▸ **WHAT IS REQUIRED**: Reproduce every one of the entries below verbatim, line for line, without any alteration.

[Element and text position data]
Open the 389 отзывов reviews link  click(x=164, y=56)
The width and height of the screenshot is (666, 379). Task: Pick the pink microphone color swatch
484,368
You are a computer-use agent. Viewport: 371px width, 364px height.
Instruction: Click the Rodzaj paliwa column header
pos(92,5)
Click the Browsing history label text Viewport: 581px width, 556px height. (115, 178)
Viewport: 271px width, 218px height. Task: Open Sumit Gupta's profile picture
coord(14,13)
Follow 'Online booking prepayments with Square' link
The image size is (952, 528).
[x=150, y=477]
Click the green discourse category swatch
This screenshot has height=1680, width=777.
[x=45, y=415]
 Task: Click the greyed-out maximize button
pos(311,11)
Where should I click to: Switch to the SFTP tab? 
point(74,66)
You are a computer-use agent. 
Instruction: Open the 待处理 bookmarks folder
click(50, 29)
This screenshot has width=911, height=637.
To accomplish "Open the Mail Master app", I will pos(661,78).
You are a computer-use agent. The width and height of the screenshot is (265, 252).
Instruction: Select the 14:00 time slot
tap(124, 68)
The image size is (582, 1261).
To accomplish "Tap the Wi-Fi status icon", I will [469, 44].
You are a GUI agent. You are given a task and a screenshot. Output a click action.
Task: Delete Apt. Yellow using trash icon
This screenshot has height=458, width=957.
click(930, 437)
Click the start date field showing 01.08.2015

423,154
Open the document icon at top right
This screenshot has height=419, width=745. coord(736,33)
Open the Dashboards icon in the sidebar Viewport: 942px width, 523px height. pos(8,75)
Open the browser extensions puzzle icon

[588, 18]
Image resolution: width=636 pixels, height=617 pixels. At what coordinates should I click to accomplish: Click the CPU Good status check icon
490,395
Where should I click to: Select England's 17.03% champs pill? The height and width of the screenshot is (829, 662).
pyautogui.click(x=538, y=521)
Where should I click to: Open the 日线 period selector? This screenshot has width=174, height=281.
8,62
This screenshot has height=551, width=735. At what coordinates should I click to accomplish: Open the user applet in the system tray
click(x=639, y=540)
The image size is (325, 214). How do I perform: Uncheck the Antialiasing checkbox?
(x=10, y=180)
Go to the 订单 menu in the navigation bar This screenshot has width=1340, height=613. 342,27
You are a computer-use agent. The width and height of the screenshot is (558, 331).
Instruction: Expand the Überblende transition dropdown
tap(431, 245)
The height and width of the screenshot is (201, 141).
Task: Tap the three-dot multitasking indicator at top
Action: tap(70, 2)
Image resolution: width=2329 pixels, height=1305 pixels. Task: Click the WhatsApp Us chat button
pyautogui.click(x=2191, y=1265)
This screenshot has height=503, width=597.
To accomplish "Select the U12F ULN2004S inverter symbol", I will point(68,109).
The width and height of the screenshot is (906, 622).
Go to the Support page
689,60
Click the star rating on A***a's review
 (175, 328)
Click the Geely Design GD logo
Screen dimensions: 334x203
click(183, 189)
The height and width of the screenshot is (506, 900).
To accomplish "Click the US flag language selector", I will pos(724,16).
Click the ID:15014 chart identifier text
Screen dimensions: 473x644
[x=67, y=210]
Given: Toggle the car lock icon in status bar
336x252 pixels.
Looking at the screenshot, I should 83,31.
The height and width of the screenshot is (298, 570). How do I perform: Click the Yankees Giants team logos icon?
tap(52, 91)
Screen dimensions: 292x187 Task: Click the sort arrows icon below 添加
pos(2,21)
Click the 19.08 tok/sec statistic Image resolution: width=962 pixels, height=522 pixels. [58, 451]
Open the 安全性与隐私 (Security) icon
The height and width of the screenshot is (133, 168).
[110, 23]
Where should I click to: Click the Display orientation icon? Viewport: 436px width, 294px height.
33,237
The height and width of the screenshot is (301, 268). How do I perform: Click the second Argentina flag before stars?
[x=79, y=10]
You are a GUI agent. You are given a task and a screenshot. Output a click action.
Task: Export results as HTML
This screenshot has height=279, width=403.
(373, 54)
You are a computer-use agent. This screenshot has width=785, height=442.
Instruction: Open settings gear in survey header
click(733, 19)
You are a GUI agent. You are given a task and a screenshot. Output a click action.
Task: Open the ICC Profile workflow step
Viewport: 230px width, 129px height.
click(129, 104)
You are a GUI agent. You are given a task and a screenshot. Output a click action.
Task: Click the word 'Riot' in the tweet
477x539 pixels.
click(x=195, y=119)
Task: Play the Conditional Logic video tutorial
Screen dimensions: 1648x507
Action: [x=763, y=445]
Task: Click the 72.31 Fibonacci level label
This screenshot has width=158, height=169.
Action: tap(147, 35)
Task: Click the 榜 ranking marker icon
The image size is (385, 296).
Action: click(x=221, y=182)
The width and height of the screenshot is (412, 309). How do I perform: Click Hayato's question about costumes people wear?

▸ **OUTPUT FOR THIS TASK**:
Open the 389 отзывов reviews link  click(x=164, y=56)
The width and height of the screenshot is (666, 379). Task: Pick the pink microphone color swatch
484,368
You are a computer-use agent. Viewport: 371px width, 364px height.
Instruction: Click the Rodzaj paliwa column header
pos(92,5)
Click the Browsing history label text Viewport: 581px width, 556px height. (115, 178)
Viewport: 271px width, 218px height. Task: Open Sumit Gupta's profile picture
coord(14,13)
Follow 'Online booking prepayments with Square' link
The image size is (952, 528).
[x=150, y=477]
Click the green discourse category swatch
This screenshot has height=1680, width=777.
[x=45, y=415]
 Task: Click the greyed-out maximize button
pos(311,11)
Where should I click to: Switch to the SFTP tab? 
point(74,66)
You are a computer-use agent. 
Instruction: Open the 待处理 bookmarks folder
click(50, 29)
This screenshot has width=911, height=637.
To accomplish "Open the Mail Master app", I will pos(661,78).
You are a computer-use agent. The width and height of the screenshot is (265, 252).
Instruction: Select the 14:00 time slot
tap(124, 68)
The image size is (582, 1261).
To accomplish "Tap the Wi-Fi status icon", I will [469, 44].
You are a GUI agent. You are given a task and a screenshot. Output a click action.
Task: Delete Apt. Yellow using trash icon
This screenshot has height=458, width=957.
click(930, 437)
Click the start date field showing 01.08.2015

423,154
Open the document icon at top right
This screenshot has height=419, width=745. coord(736,33)
Open the Dashboards icon in the sidebar Viewport: 942px width, 523px height. pos(8,75)
Open the browser extensions puzzle icon

[588, 18]
Image resolution: width=636 pixels, height=617 pixels. At what coordinates should I click to accomplish: Click the CPU Good status check icon
490,395
Where should I click to: Select England's 17.03% champs pill? The height and width of the screenshot is (829, 662).
pyautogui.click(x=538, y=521)
Where should I click to: Open the 日线 period selector? This screenshot has width=174, height=281.
8,62
This screenshot has height=551, width=735. At what coordinates should I click to accomplish: Open the user applet in the system tray
click(x=639, y=540)
The image size is (325, 214). How do I perform: Uncheck the Antialiasing checkbox?
(x=10, y=180)
Go to the 订单 menu in the navigation bar This screenshot has width=1340, height=613. 342,27
You are a computer-use agent. The width and height of the screenshot is (558, 331).
Instruction: Expand the Überblende transition dropdown
tap(431, 245)
The height and width of the screenshot is (201, 141).
Task: Tap the three-dot multitasking indicator at top
Action: tap(70, 2)
Image resolution: width=2329 pixels, height=1305 pixels. Task: Click the WhatsApp Us chat button
pyautogui.click(x=2191, y=1265)
This screenshot has height=503, width=597.
To accomplish "Select the U12F ULN2004S inverter symbol", I will point(68,109).
The width and height of the screenshot is (906, 622).
Go to the Support page
689,60
Click the star rating on A***a's review
 (175, 328)
Click the Geely Design GD logo
Screen dimensions: 334x203
click(183, 189)
The height and width of the screenshot is (506, 900).
To accomplish "Click the US flag language selector", I will pos(724,16).
Click the ID:15014 chart identifier text
Screen dimensions: 473x644
[x=67, y=210]
Given: Toggle the car lock icon in status bar
336x252 pixels.
Looking at the screenshot, I should 83,31.
The height and width of the screenshot is (298, 570). How do I perform: Click the Yankees Giants team logos icon?
tap(52, 91)
Screen dimensions: 292x187 Task: Click the sort arrows icon below 添加
pos(2,21)
Click the 19.08 tok/sec statistic Image resolution: width=962 pixels, height=522 pixels. [58, 451]
Open the 安全性与隐私 (Security) icon
The height and width of the screenshot is (133, 168).
[110, 23]
Where should I click to: Click the Display orientation icon? Viewport: 436px width, 294px height.
33,237
The height and width of the screenshot is (301, 268). How do I perform: Click the second Argentina flag before stars?
[x=79, y=10]
You are a GUI agent. You are given a task and a screenshot. Output a click action.
Task: Export results as HTML
This screenshot has height=279, width=403.
(373, 54)
You are a computer-use agent. This screenshot has width=785, height=442.
Instruction: Open settings gear in survey header
click(733, 19)
You are a GUI agent. You are given a task and a screenshot. Output a click action.
Task: Open the ICC Profile workflow step
Viewport: 230px width, 129px height.
click(129, 104)
You are a GUI agent. You are given a task and a screenshot. Output a click action.
Task: Click the word 'Riot' in the tweet
477x539 pixels.
click(x=195, y=119)
Task: Play the Conditional Logic video tutorial
Screen dimensions: 1648x507
Action: [x=763, y=445]
Task: Click the 72.31 Fibonacci level label
This screenshot has width=158, height=169.
Action: tap(147, 35)
Task: Click the 榜 ranking marker icon
The image size is (385, 296).
Action: click(x=221, y=182)
The width and height of the screenshot is (412, 309). How do I perform: Click Hayato's question about costumes people wear?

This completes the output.